A brokerage account is simply a basic account used to buy and sell securities like stocks, bonds, ETFs, etc.
What is a robo-advisor, and is it better than a human financial advisor?
Robo-advisors are AI algorithms that help pick your investments for you, typically based on questions about your goals and risk tolerance. Human advisors do the same and charge more (1% compared to 0.25%), but can help guide you and find your goals in the first place. Both have value; there’s no wrong choice.
For more info, check out Robo-advisors vs. financial advisors: which option is best for you?
How much money should I be investing at my age?
A good starting point is 20% of your income. Don’t be afraid to start small —$100 invested at age 25 with 8% APY will become $1,478.53 by age 60.
Spend a minute tinkering with our compound interest calculator (it’s fun, really!).

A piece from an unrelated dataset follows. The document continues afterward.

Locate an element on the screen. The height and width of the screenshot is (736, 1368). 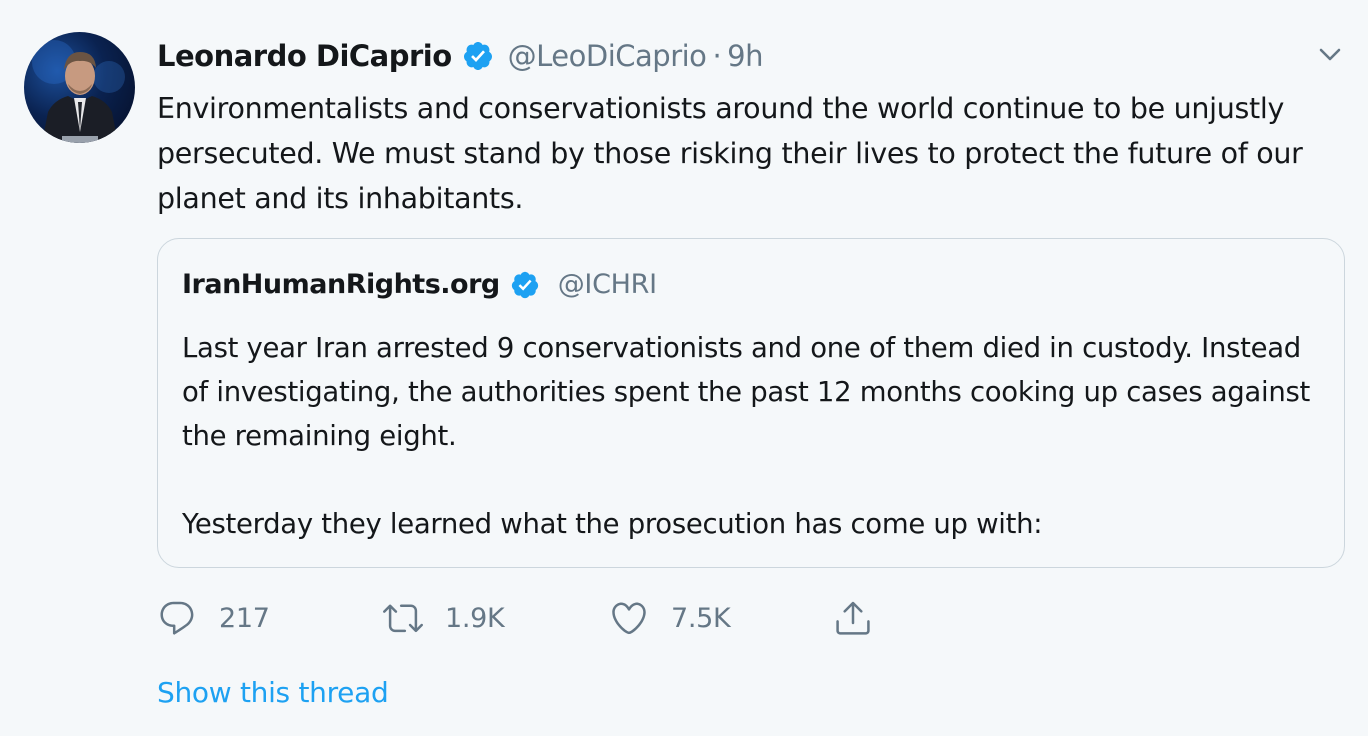
share-button is located at coordinates (853, 618).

Should I be choosing my own investments?
If you’re new to investing, it’s best to let your robo- or human advisor do most of the choosing for you. If you’re eager to get hands-on, start with a small slice of your overall portfolio — maybe 5% — to hedge your risk.
If you’re looking to get started investing, there are no wrong choices among the investment accounts listed above. Plus, you can always change platforms later.
The most important thing is that you get started investing, period.